When SLIs are configured but the pipeline has no traffic yet, show a gray "No Data" badge instead of hiding the indicator entirely. This was lost during the merge of PR #33 due to conflict resolution.

TerrifiedBug added 5 commits March 7, 2026 13:10

feat: add PipelineSli model and migration

ddd5060

Add PipelineSli table to track per-pipeline health SLI definitions (error_rate, throughput_floor, discard_rate) with configurable thresholds, conditions, and evaluation windows.

feat: add SLI evaluation service

b0dfb34

Evaluates pipeline health by checking configured SLI definitions (error_rate, discard_rate, throughput_floor) against recent pipeline metrics within the configured time window.

feat: add SLI CRUD and health query to pipeline router

2d50ff6

Add listSlis, upsertSli, deleteSli, and health procedures to the pipeline router. Update the list query to include healthStatus (healthy/degraded/no_data) for each deployed pipeline.
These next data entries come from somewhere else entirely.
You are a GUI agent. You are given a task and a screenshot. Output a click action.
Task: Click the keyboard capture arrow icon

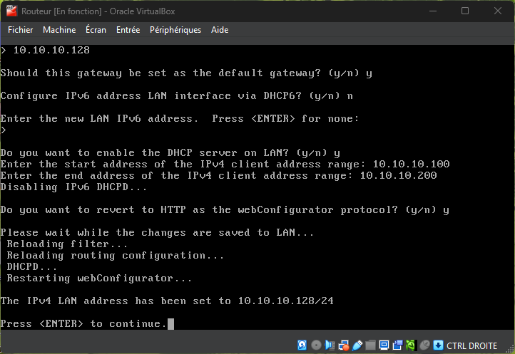click(439, 345)
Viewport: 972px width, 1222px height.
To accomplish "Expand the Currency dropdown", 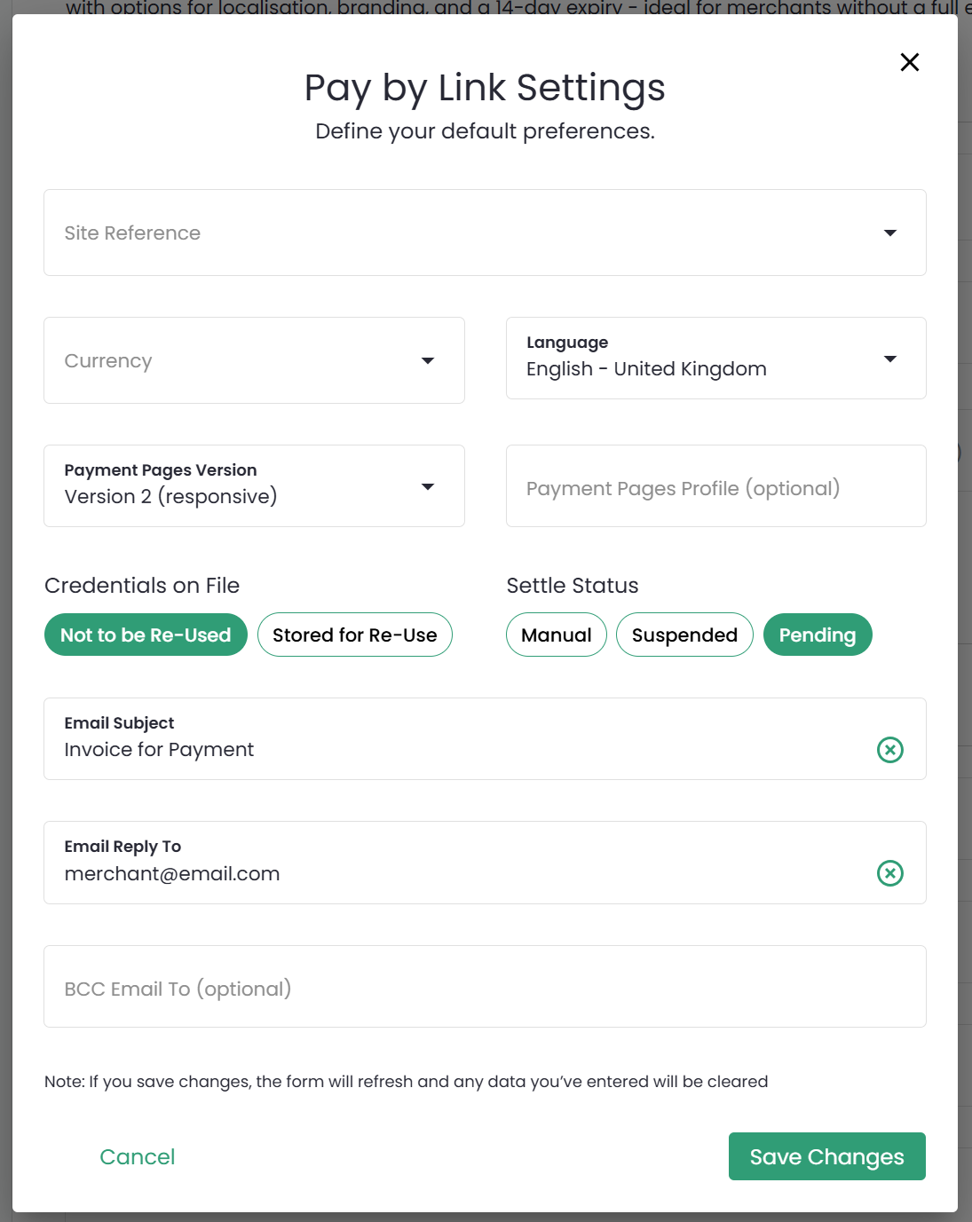I will pyautogui.click(x=428, y=360).
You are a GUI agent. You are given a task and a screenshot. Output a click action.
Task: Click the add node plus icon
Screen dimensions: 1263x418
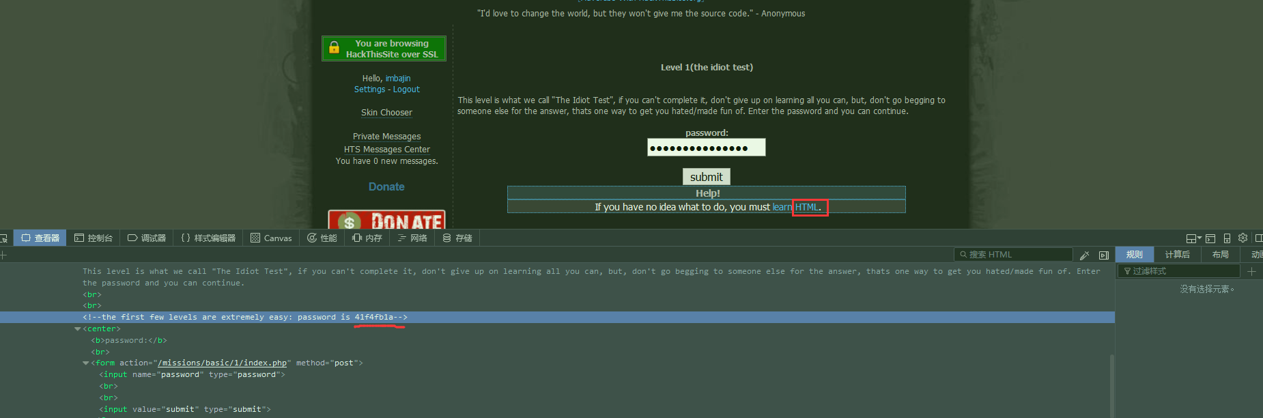click(x=3, y=255)
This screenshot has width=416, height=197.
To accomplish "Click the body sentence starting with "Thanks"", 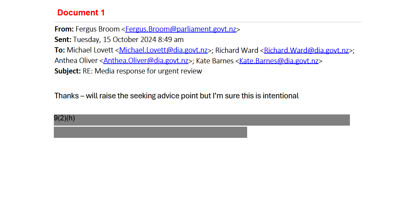I will tap(177, 96).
feat: add health badges and SLI configuration UI

dc10450

- Add Health column to pipeline list with green/yellow/gray badges - Add SLI configuration form to pipeline settings (metric, condition, threshold, window with add/remove) - Add health indicator dot next to process status in flow toolbar

docs: add pipeline health SLIs section to pipelines page

7aa4354

Document available metrics (error_rate, discard_rate, throughput_floor), health badges, and step-by-step SLI configuration instructions.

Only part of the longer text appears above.